#BeatPlasticPollution

World Environment Day is the UN’s most important day for encouraging worldwide awareness and action for the protection of our environment. In homage to World Environment Day 2018 (5 June), this blog post focuses on this year’s theme of beating plastic pollution and considers the initiatives being led and the actions being taken by environmental activists, governments, and businesses from across the plastics value chain, to tackle one of the greatest environmental challenges facing the world.

An estimated 8 million tonnes of waste plastic finds its way into the oceans every year. The issue of plastic pollution is not revolutionary however it has gained traction in recent years with governments across the world moving to implement policies to tackle the problem, in response to growing public concerns over plastics polluting oceans and damaging marine wildlife. Businesses are also addressing the issue, particularly in response to the public’s reaction to the shocking images of marine pollution in the BBC documentary series Blue Planet II. 

What has happened so far?

In 2015, the UK government introduced the 5p charge on plastic carrier bags by all retailers with over 250 employees.  

On 9 January this year, the ban on manufacturing products containing plastic microbeads entered into force, with the ban on sales of such products to follow in July of this year. The UK government first pledged to ban plastic microbeads in September 2016, following a US ban in 2015. 

In addition, at the beginning of this year, Theresa May set out the Conservative party’s 25-year plan to improve the environment which included a vow to eliminate avoidable plastic waste by the end of 2042. 

Also in January this year, the European Commission adopted the European Strategy for Plastics in a Circular Economy intended to help protect the environment and reduce marine litter.  

In April, the Waste and Resources Action Programme (WRAP) launched The UK Plastics Pact, part of the international initiative, The Plastics Pact. Each plastics pact aims to (i) eliminate unnecessary and problematic single-use plastic packaging, and (ii) redesign all plastic packaging to be reusable, recyclable, or compostable. Each pact also pledges to increase the collection and recycling of plastic packaging, as well as the recycled content used in plastic packaging.
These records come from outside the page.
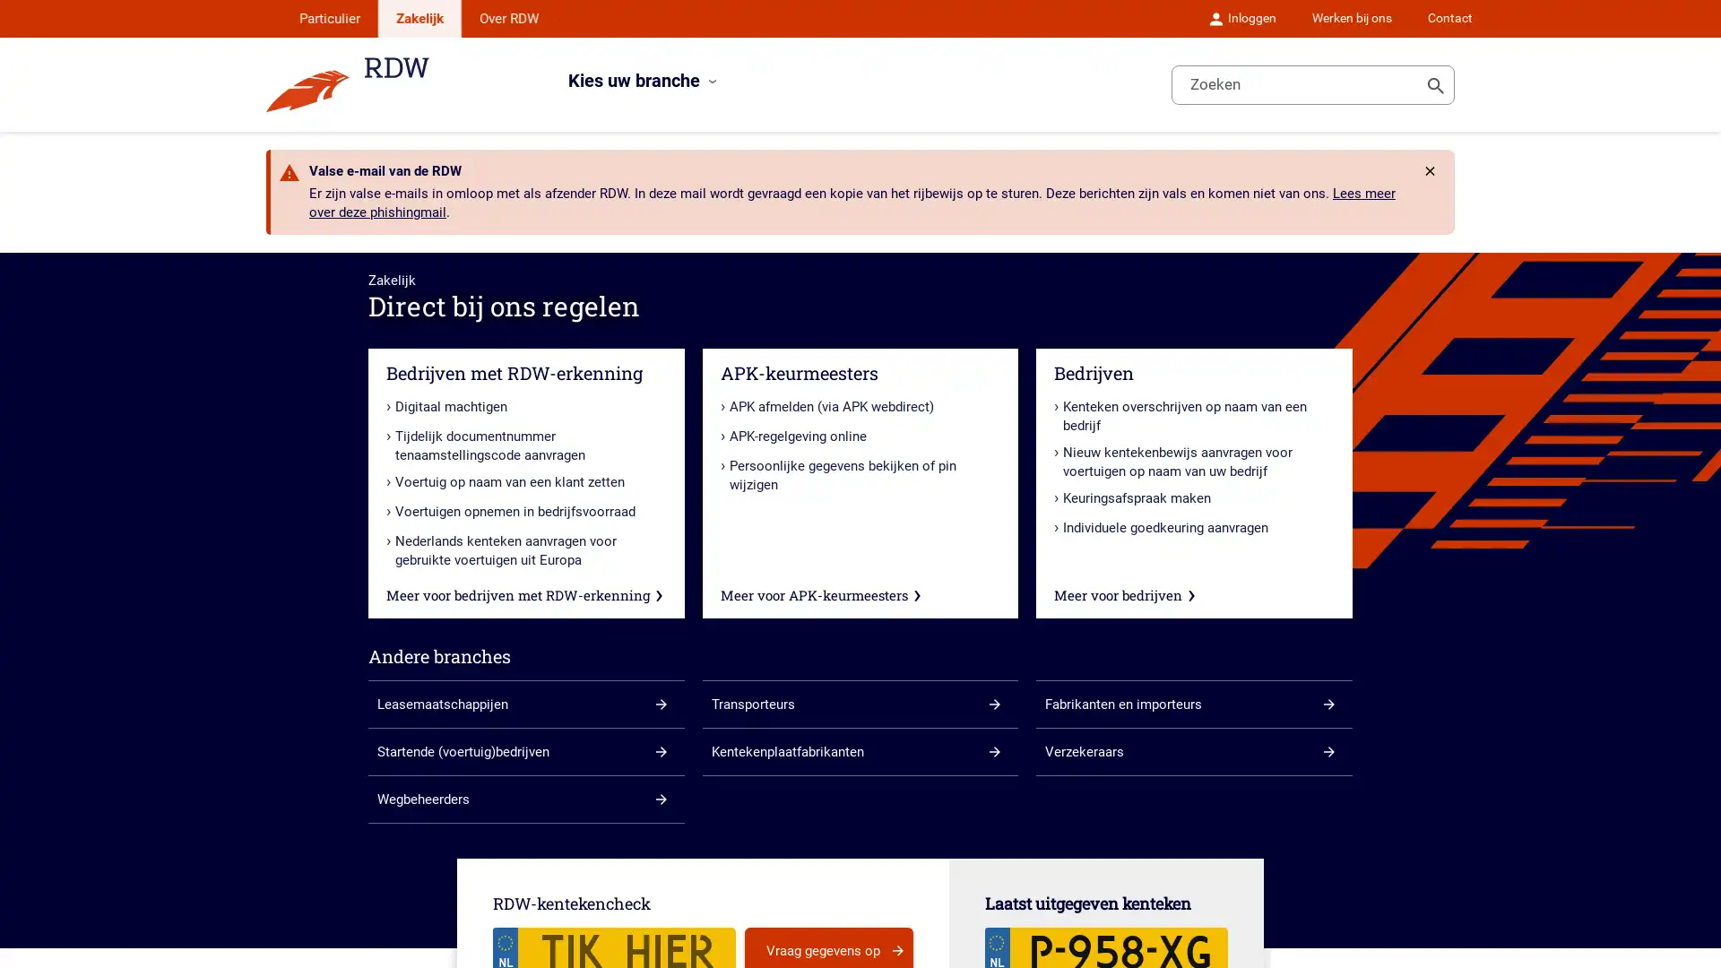  What do you see at coordinates (1429, 171) in the screenshot?
I see `Rdw.Feature.Messages.CloseButtonAccessibleName` at bounding box center [1429, 171].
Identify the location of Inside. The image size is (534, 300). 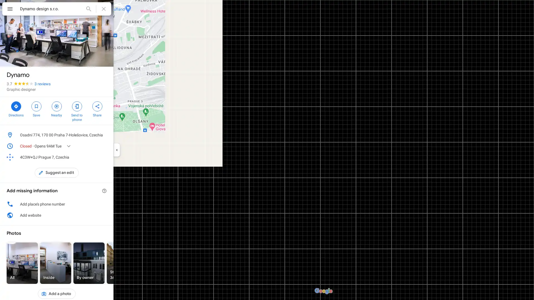
(56, 263).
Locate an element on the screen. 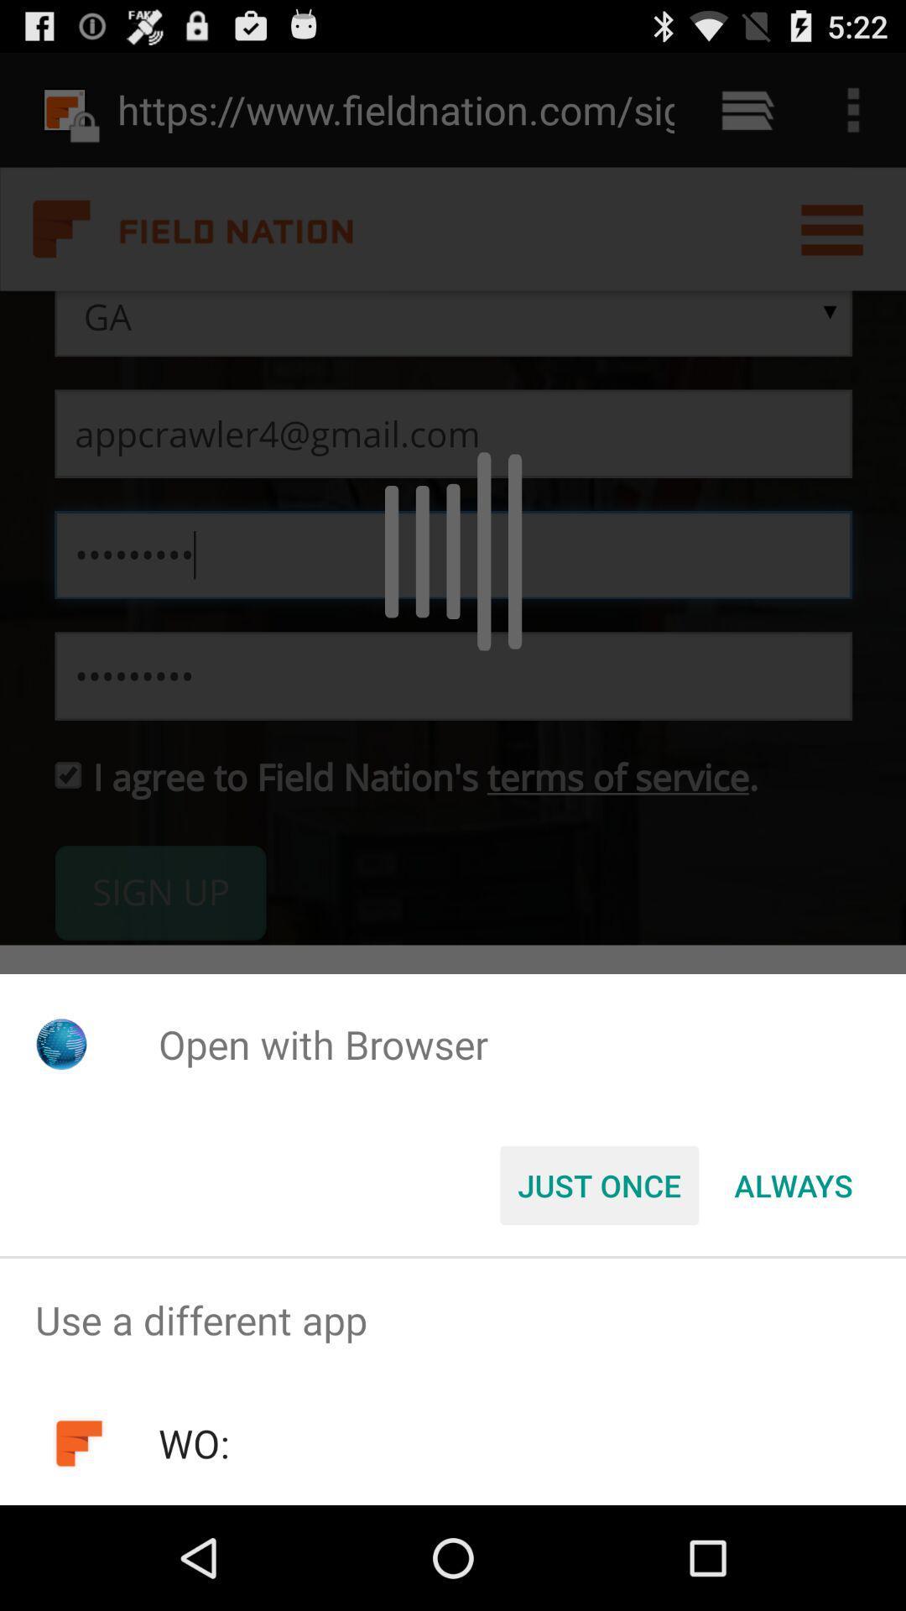 The width and height of the screenshot is (906, 1611). icon below use a different item is located at coordinates (193, 1442).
The UK Plastics Pact brings together more than 40 companies (including retailers, brands, manufacturers, producers, recyclers) that pledge to transform the UK plastic packaging sector by 2025. 

In May, the Commission proposed new EU-wide rules to impose a ban on the 10 single-use plastic products (including cotton buds, cutlery, plates, straws, drink stirrers and sticks for balloons) that constitute 70% of all marine litter items, by 2021. 

Next steps

The ban on certain single-use plastic products and removal of unnecessary plastic packaging from retailers’ ‘shelves’ is seen by environmental activists as a positive move in reducing the flow of plastics into the environment. However, it is lobbied that retailers and manufacturers need to move quickly to phase out unnecessary plastic packaging and that more also needs to be done on a global scale to increase recycling methods and technologies, and educate consumers on what is and isn’t recyclable.